Editor’s Note: A day after this story aired and was published online, “Nickel Boys” was nominated for two Oscars: Best Adapted Screenplay for RaMell Ross and Joslyn Barnes, and Best Picture.
Director RaMell Ross has a reputation for sharing true stories from unique points of view. His Oscar-nominated 2018 documentary “Hale County This Morning, This Evening” was praised for portraying ordinary events with captivating imagery.
His new film, “Nickel Boys,” is a pioneering feat of storytelling. Based on Colson Whitehead’s 2019 Pulitzer Prize-winning novel, Ross engages audiences by using a first-person perspective for the entire film. Vacillating between the two main characters, we see the world exactly as they see it, and the result is powerful.
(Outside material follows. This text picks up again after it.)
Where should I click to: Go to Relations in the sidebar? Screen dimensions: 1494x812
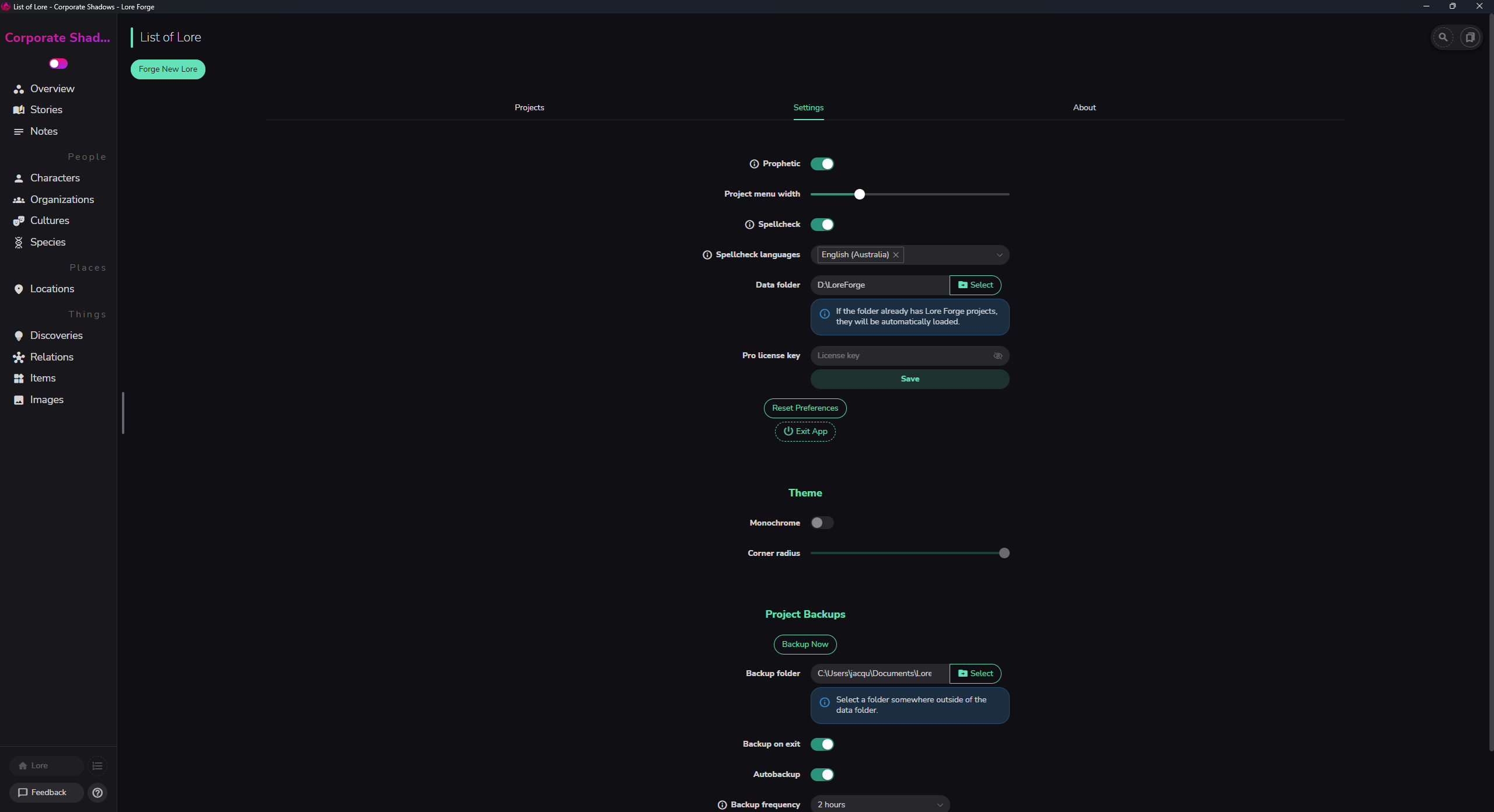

“Nickel Boys” is based on the cruel and true events that happened at Florida’s Dozier School for Boys during the time of Jim Crow, and it is a heartbreaking and traumatic story both in print and on the screen. When “City Lights” managing producer Kim Drobes recently spoke with director and co-screenplay writer RaMell Ross, he explained the unusual way that he tends to discuss the film.
“The way a story is told is as important as the story itself,” Ross explained. By attaching the camera to the characters’ point of view, the audience experiences their world directly, creating an unprecedented sense of empathy. “It’s about using the camera as an extension of consciousness,” he added. Ross calls this point of view a “sentient perspective.”